# Dataset excerpts:

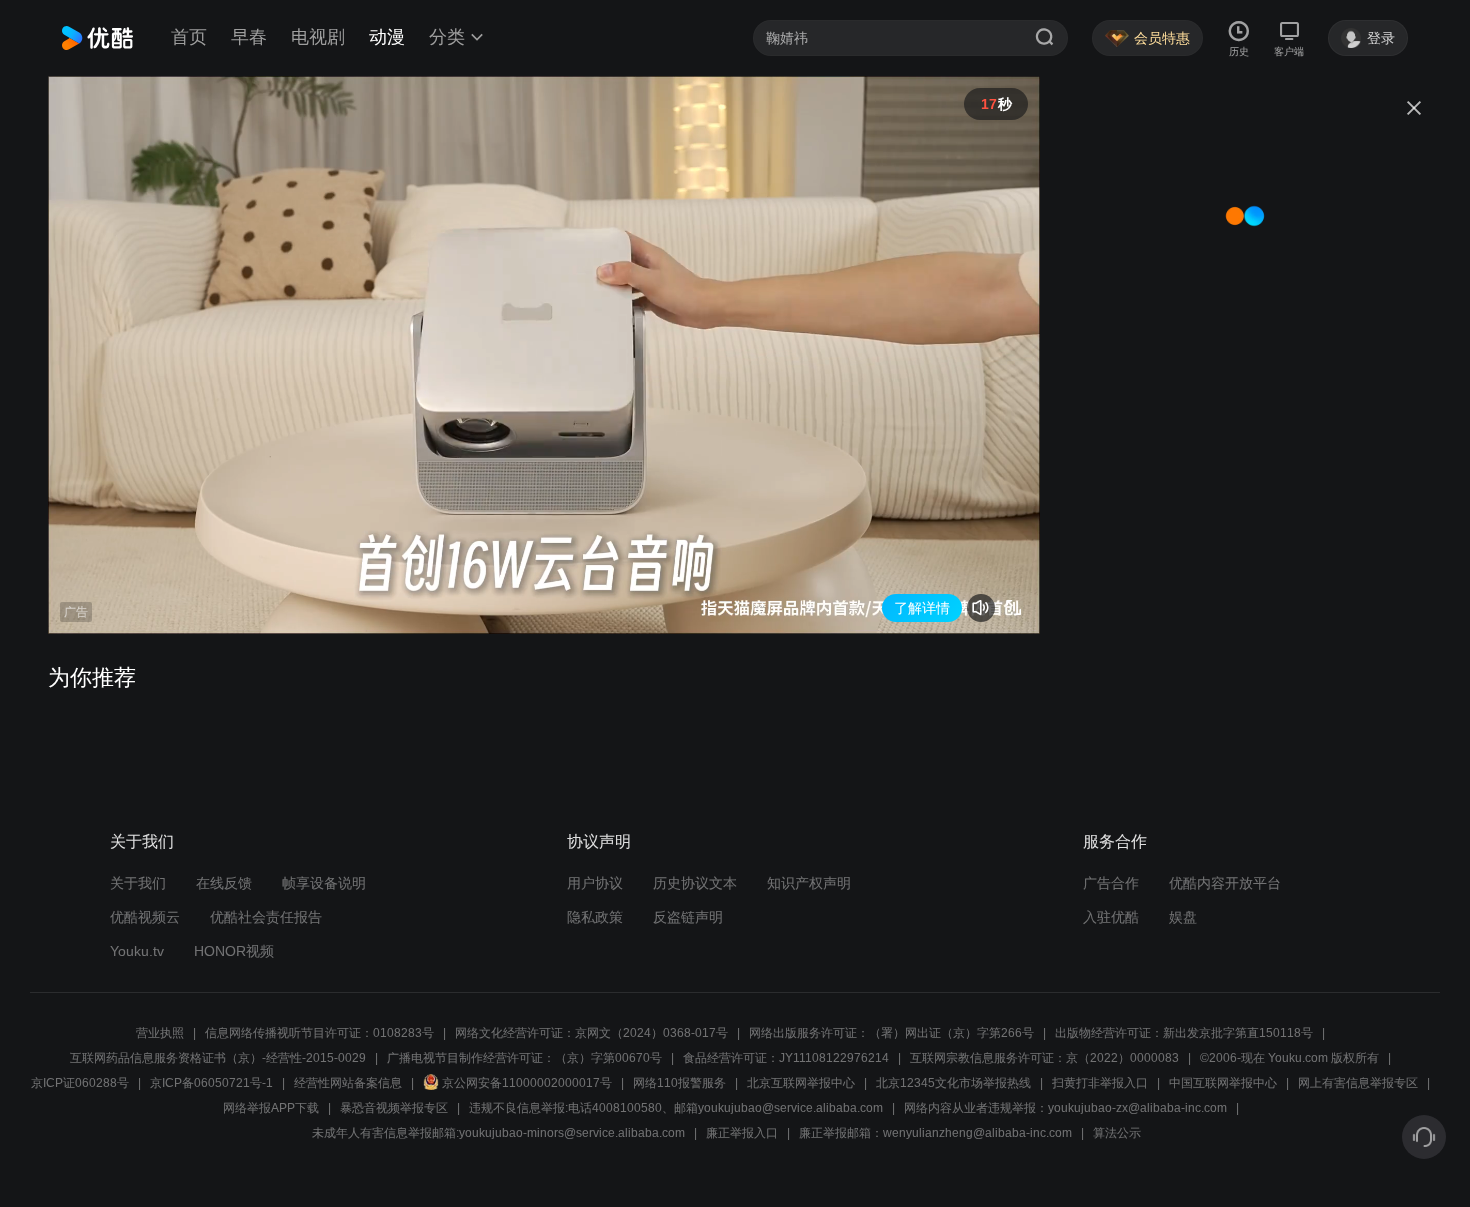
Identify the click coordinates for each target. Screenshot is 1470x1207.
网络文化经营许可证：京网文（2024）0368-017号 (591, 1033)
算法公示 (1117, 1133)
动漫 (387, 37)
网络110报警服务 (679, 1083)
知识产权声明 (809, 883)
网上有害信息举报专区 (1358, 1083)
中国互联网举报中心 (1223, 1083)
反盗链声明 (688, 917)
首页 (189, 37)
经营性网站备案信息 (348, 1083)
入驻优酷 (1111, 917)
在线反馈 (224, 883)
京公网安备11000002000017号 (527, 1083)
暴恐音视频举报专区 (394, 1108)
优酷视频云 (145, 917)
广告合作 (1111, 883)
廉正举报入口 (742, 1133)
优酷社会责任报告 (266, 917)
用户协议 (595, 883)
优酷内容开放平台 (1225, 883)
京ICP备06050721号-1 (211, 1083)
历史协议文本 (695, 883)
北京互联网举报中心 (801, 1083)
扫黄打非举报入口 (1100, 1083)
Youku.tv (137, 951)
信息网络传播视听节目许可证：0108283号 (319, 1033)
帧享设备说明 (324, 883)
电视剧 (318, 37)
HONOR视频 (234, 951)
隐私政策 (595, 917)
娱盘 (1183, 917)
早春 (249, 37)
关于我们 (138, 883)
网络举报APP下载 (271, 1108)
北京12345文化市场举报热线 (953, 1083)
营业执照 (160, 1033)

# Goal of the exercise:
At the line with "网络文化经营许可证：京网文（2024）0368-017号 (591, 1033)", begin reproducing the material above exactly, and continue through its last line.

# Solution to the problem:
网络文化经营许可证：京网文（2024）0368-017号 (591, 1033)
算法公示 (1117, 1133)
动漫 (387, 37)
网络110报警服务 (679, 1083)
知识产权声明 (809, 883)
网上有害信息举报专区 (1358, 1083)
中国互联网举报中心 (1223, 1083)
反盗链声明 (688, 917)
首页 (189, 37)
经营性网站备案信息 (348, 1083)
入驻优酷 (1111, 917)
在线反馈 (224, 883)
京公网安备11000002000017号 (527, 1083)
暴恐音视频举报专区 (394, 1108)
优酷视频云 (145, 917)
广告合作 (1111, 883)
廉正举报入口 (742, 1133)
优酷社会责任报告 (266, 917)
用户协议 (595, 883)
优酷内容开放平台 (1225, 883)
京ICP备06050721号-1 (211, 1083)
历史协议文本 (695, 883)
北京互联网举报中心 (801, 1083)
扫黄打非举报入口 (1100, 1083)
Youku.tv (137, 951)
信息网络传播视听节目许可证：0108283号 (319, 1033)
帧享设备说明 (324, 883)
电视剧 (318, 37)
HONOR视频 (234, 951)
隐私政策 (595, 917)
娱盘 (1183, 917)
早春 (249, 37)
关于我们 (138, 883)
网络举报APP下载 (271, 1108)
北京12345文化市场举报热线 (953, 1083)
营业执照 (160, 1033)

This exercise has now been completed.